When LLMs try to be helpful
LLMs are great at abstraction. That’s exactly what makes them frustrating in technical workflows.
I’m currently rolling out multiple international language versions of a website for an affiliate project. It’s moving fast and the results are genuinely impressive.
One thing I keep running into when working with LLMs in this context is their tendency to simplify. Even when you give them a structured file — like a JSON that needs to be translated — they often return something that is cleaner, more readable, and easier to digest. From their perspective, that’s helpful.
From a technical perspective, it’s often disastrous.
They strip away structure. They remove fields they deem unimportant. They optimize for meaning, not for integrity. And suddenly the file that comes back can’t actually be used to render the page it was meant for.
The fix is simple, but not intuitive: you have to be extremely explicit. You need to tell the model to return the full, raw file, unchanged in structure, and only translate specific elements. Without that clarity, you end up in back-and-forth loops that burn time and patience.
This is where the limits of chat-based interfaces show. LLMs are powerful, but chatting your way through technical workflows is often the least efficient path. At some point, it’s better to formalize the prompt, move it into an automated flow, and run it via APIs or scripts instead of conversational UI.
Ironically, I still start many of these workflows in chat. It’s useful for a first pass. But the experience is often underwhelming enough that by the time I get what I need, the motivation to fully automate it is gone.
That’s the trap.
The public-facing tools are optimized for accessibility, not for professional execution. Learning to work with LLMs properly also means learning when not to rely on the apps — and when to move into more structured, technical setups.
Once that’s in place, the leverage is enormous. Today, we can localize hundreds of pages across a dozen languages in a single day and ship something that’s good enough to rank and iterate on almost immediately.
That simply wasn’t possible a year (or two) ago.
This is mostly a note to self: don’t give up at the frustrating part. The payoff is usually just on the other side of it.
This is a great, technical "Note." It captures that specific frustration of being a professional user in a world of consumer-grade tools. It positions you as someone who doesn't just "use" AI, but understands the architecture behind it.

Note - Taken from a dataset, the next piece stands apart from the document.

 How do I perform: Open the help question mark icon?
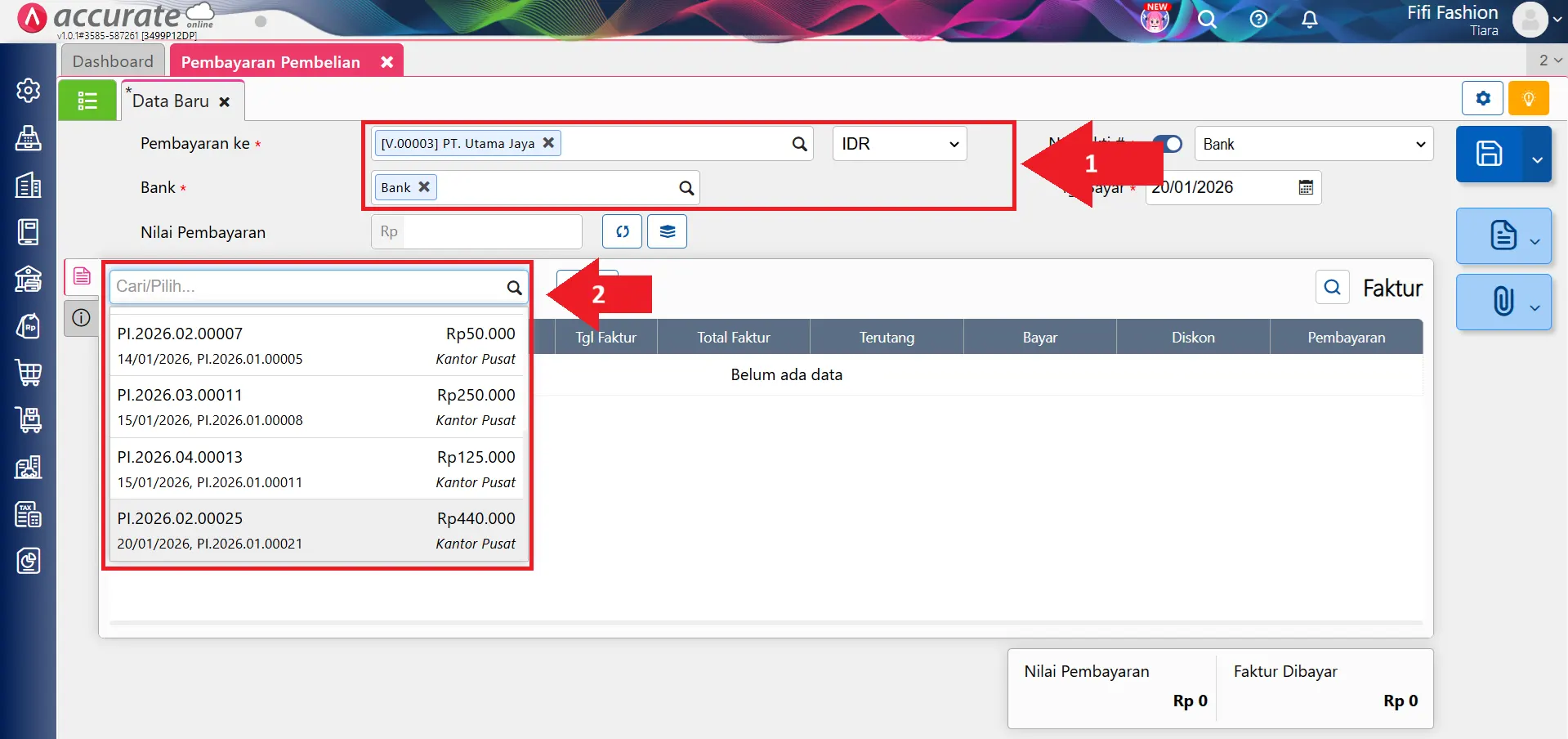click(x=1258, y=20)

Frequently Asked Questions
1. Why do LLMs tend to "simplify" technical files like JSON during translation? Most LLMs are fine-tuned for conversational helpfulness. Their default setting is to be concise and readable for humans. When they see a complex data structure, they often interpret the technical metadata as "noise" and strip it away to deliver what they think is a "cleaner" answer. In a professional workflow, this "helpfulness" becomes a technical error.
2. How do you prevent a model from altering the structure of a file? The key is shifting from a "request" to a "specification." You must be explicit: "Return the exact JSON structure provided, maintaining all keys and nesting. Translate only the values associated with [specific keys]. Do not add commentary or formatting markdown." Providing a "One-Shot" example (showing one correctly translated object) also drastically improves reliability.

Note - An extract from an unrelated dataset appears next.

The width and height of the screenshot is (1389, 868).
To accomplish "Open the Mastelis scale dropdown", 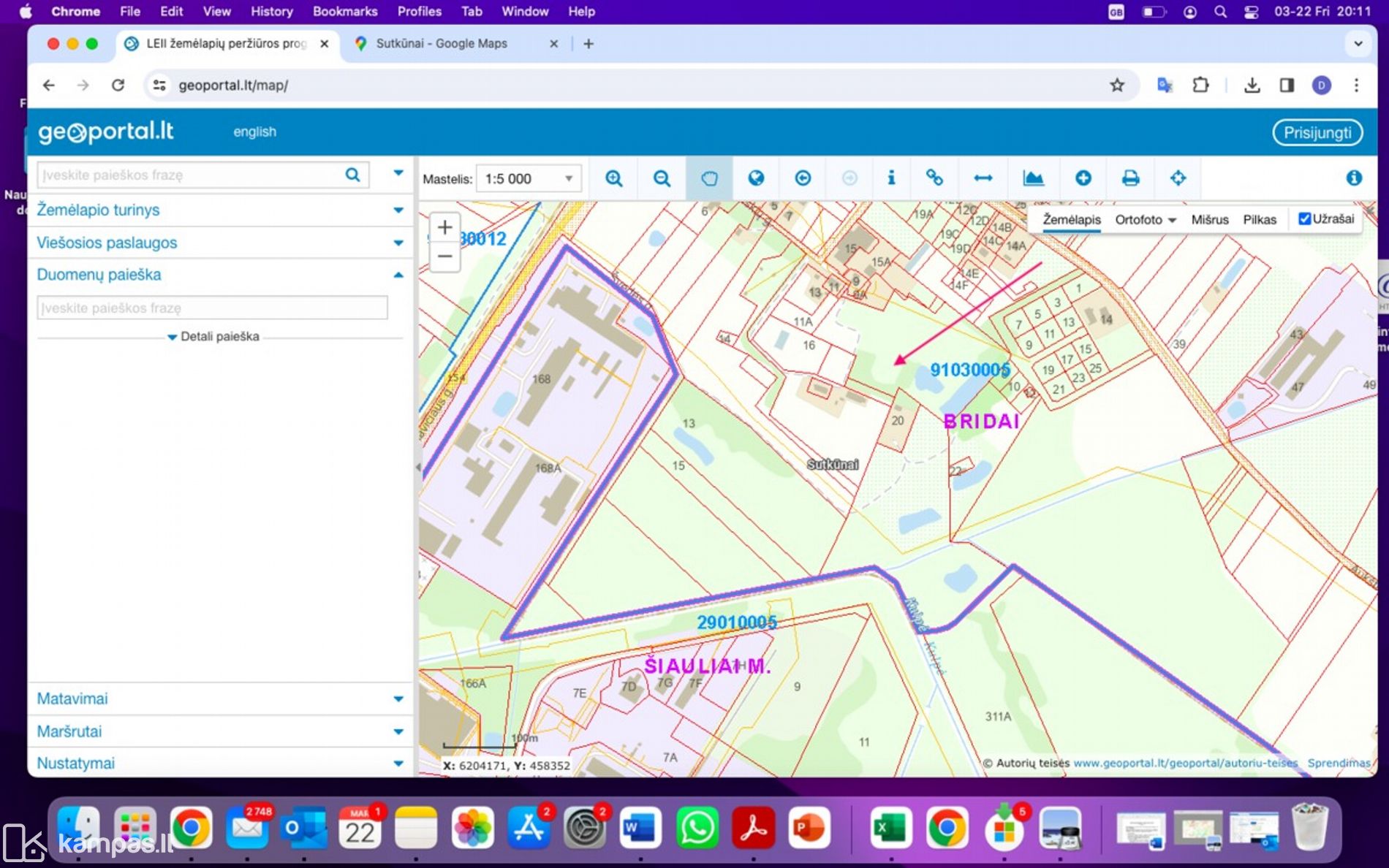I will [529, 179].
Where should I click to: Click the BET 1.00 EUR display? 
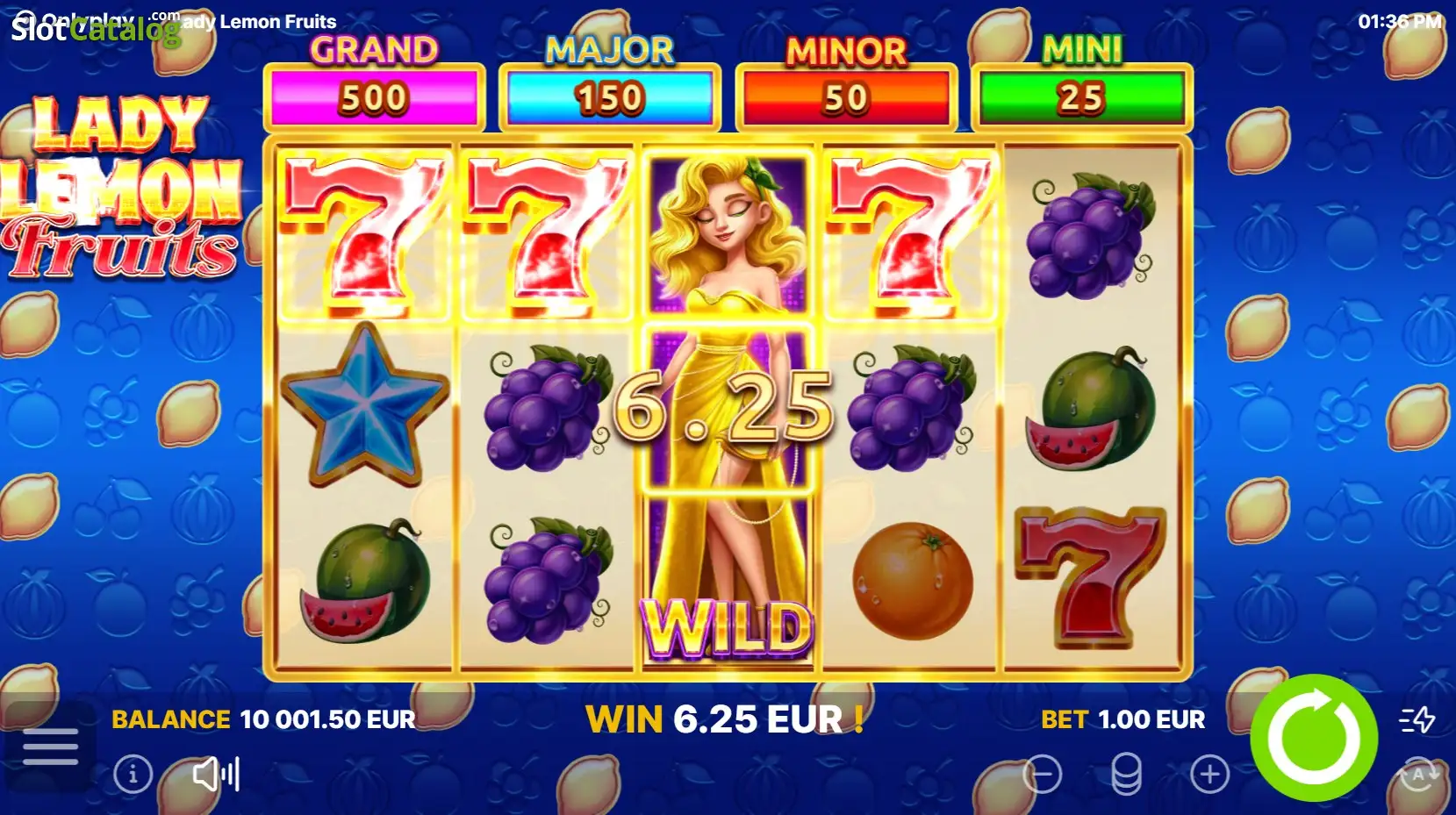(1122, 720)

3. When should a business move from a Chat UI to an API-based workflow? The moment a task becomes repetitive or requires high structural integrity, the Chat UI becomes a liability. If you find yourself correcting the model’s formatting more than once, it’s time to move the prompt into a script or an automated flow via API. This removes the "conversational" variability and ensures a predictable output.
4. What are the risks of "good enough" localized content for affiliate projects? The risk is never zero, but the speed-to-market often outweighs the initial perfection. By localizing quickly, you can gather real-world data on which languages or regions are gaining traction. Once you see ranking signals, you can go back and perform human-in-the-loop (HITL) reviews on the high-performing pages, rather than over-investing in a dozen languages before testing the market.
5. How has this changed your approach as a Fractional Marketing Executive? It has fundamentally shifted the timeline of what is possible. Projects that used to take six months and a massive localization budget can now be prototyped in a weekend. My role is no longer just about managing the creative; it’s about building the "leverage" systems that allow a small team to produce the output of a global agency.